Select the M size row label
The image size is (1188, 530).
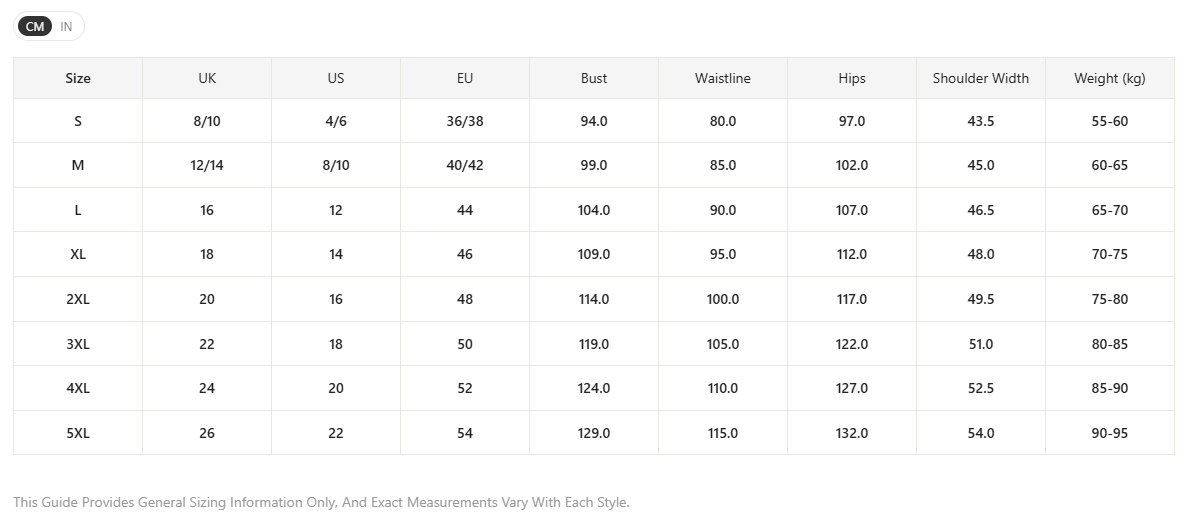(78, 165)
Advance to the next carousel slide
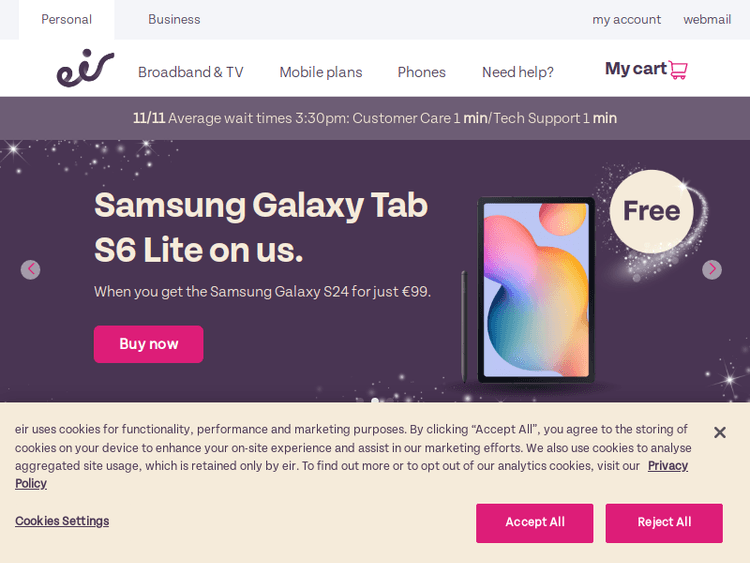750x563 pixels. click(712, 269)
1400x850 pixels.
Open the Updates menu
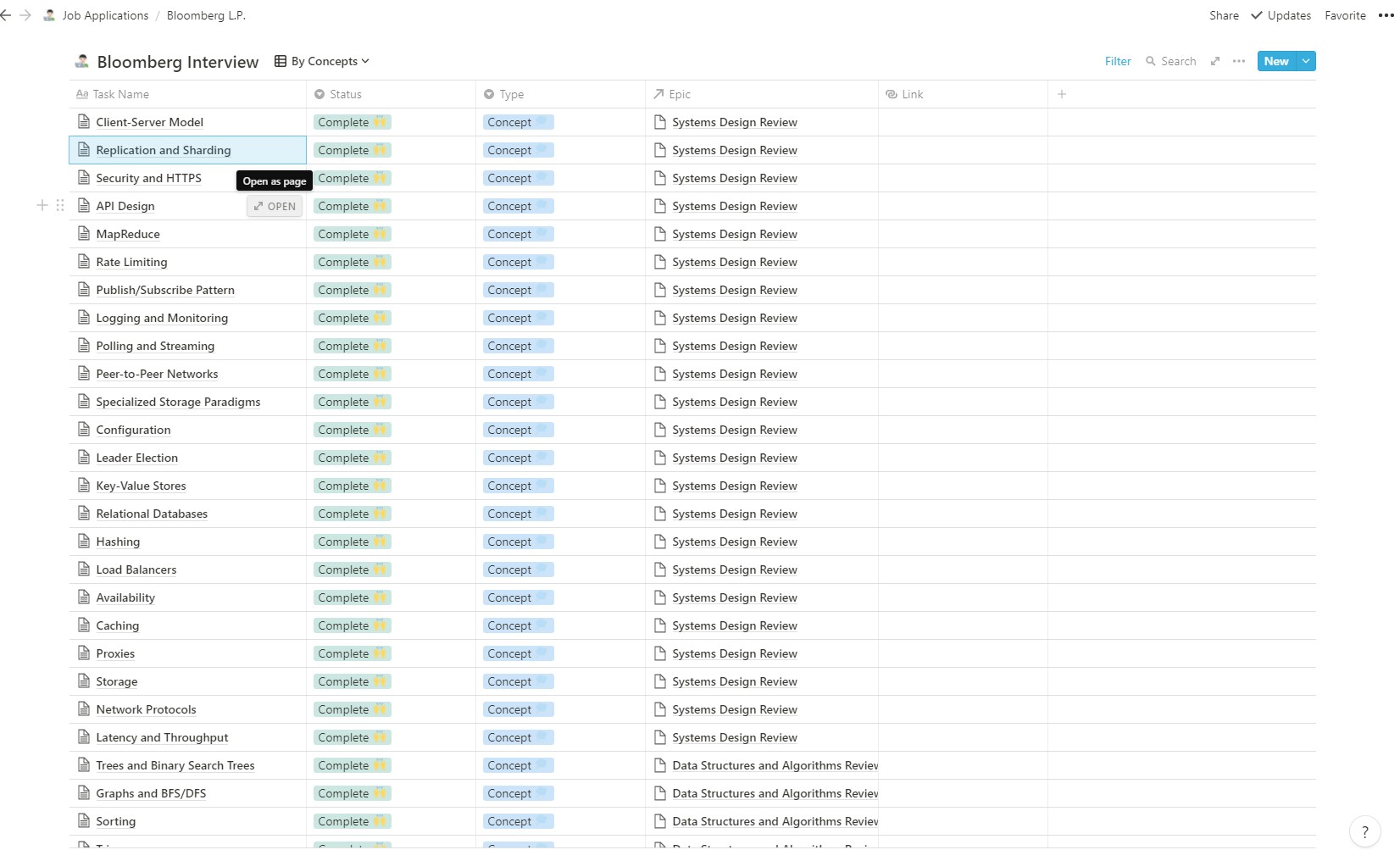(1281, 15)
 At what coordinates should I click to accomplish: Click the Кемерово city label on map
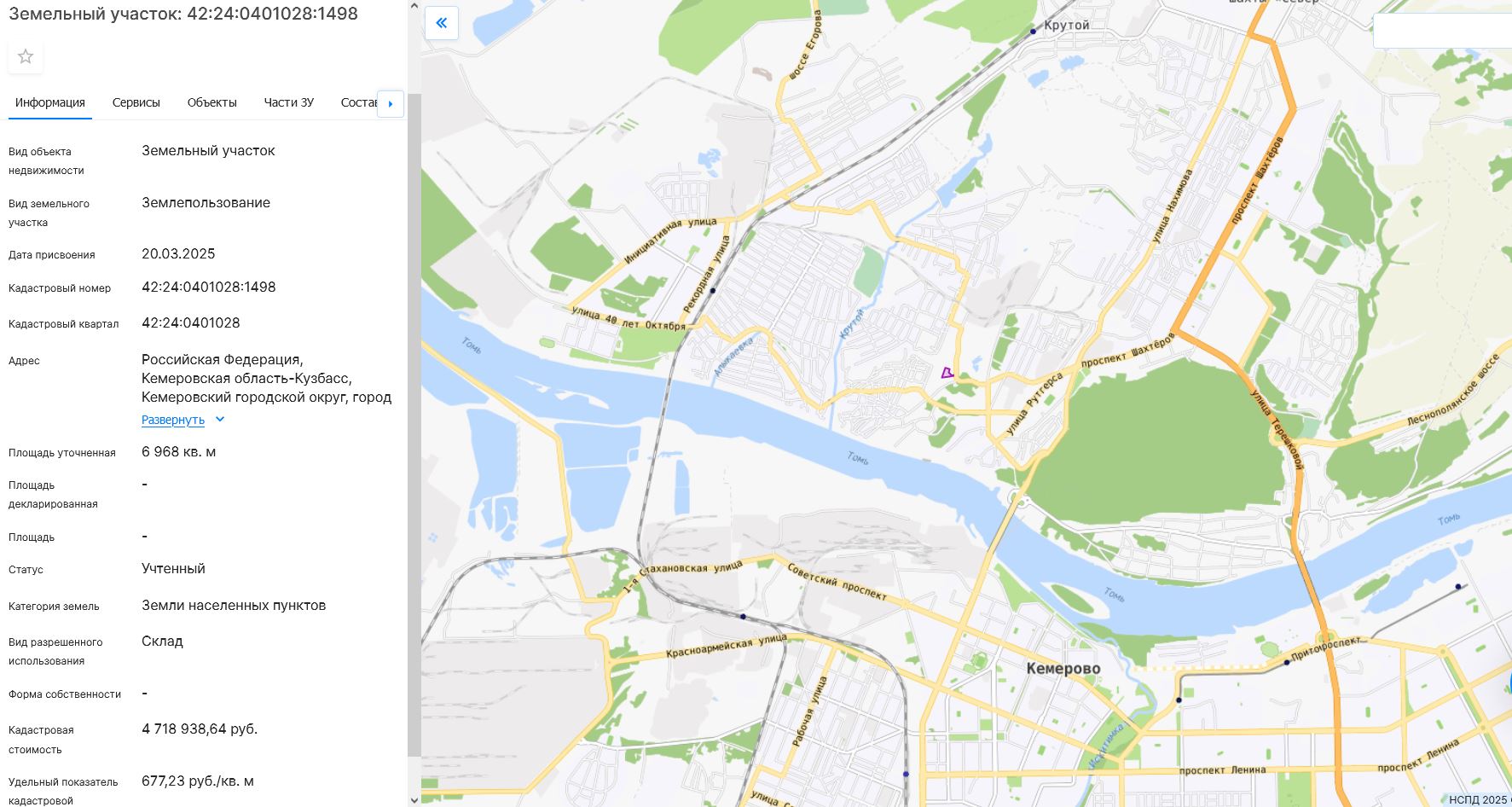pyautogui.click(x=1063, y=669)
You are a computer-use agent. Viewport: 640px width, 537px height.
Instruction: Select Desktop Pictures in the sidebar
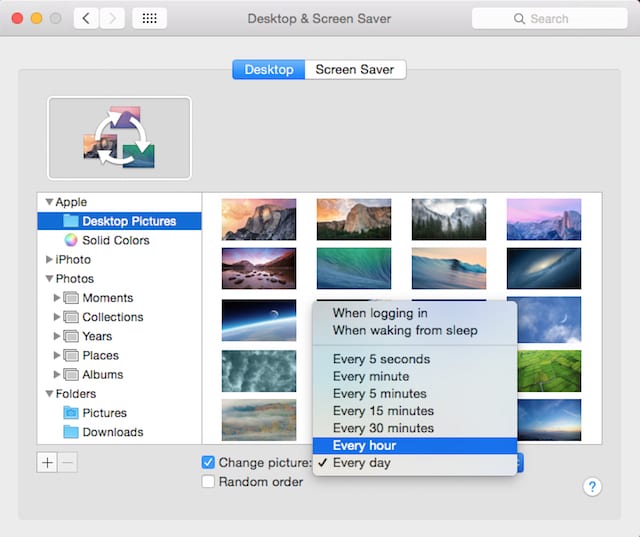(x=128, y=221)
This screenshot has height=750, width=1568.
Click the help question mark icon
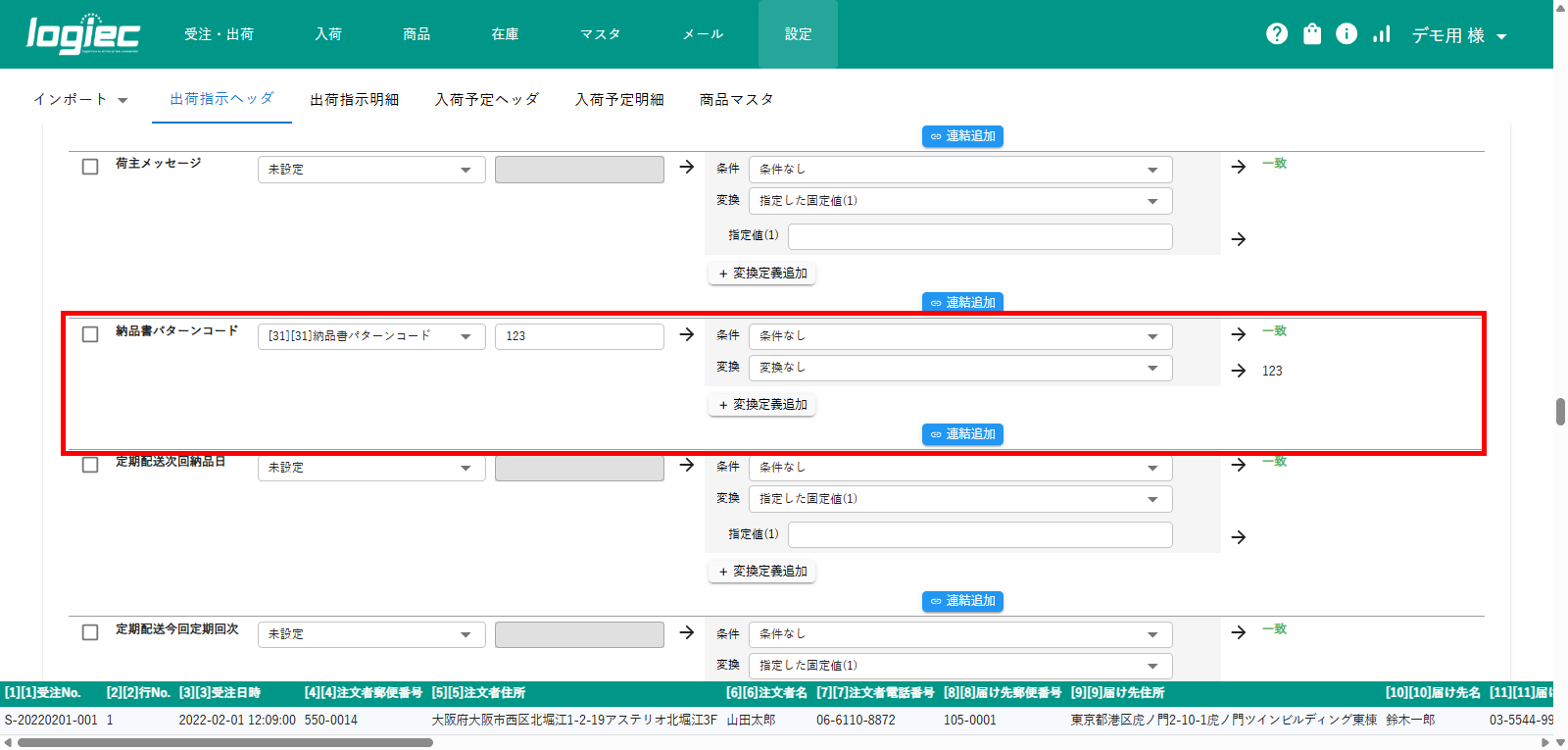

■ **TASK**
Return every line from the material that contains the word "height".

■ **OUTPUT BELOW**
You are a computer-use agent. Viewport: 640px width, 537px height.
This screenshot has height=750, width=1568.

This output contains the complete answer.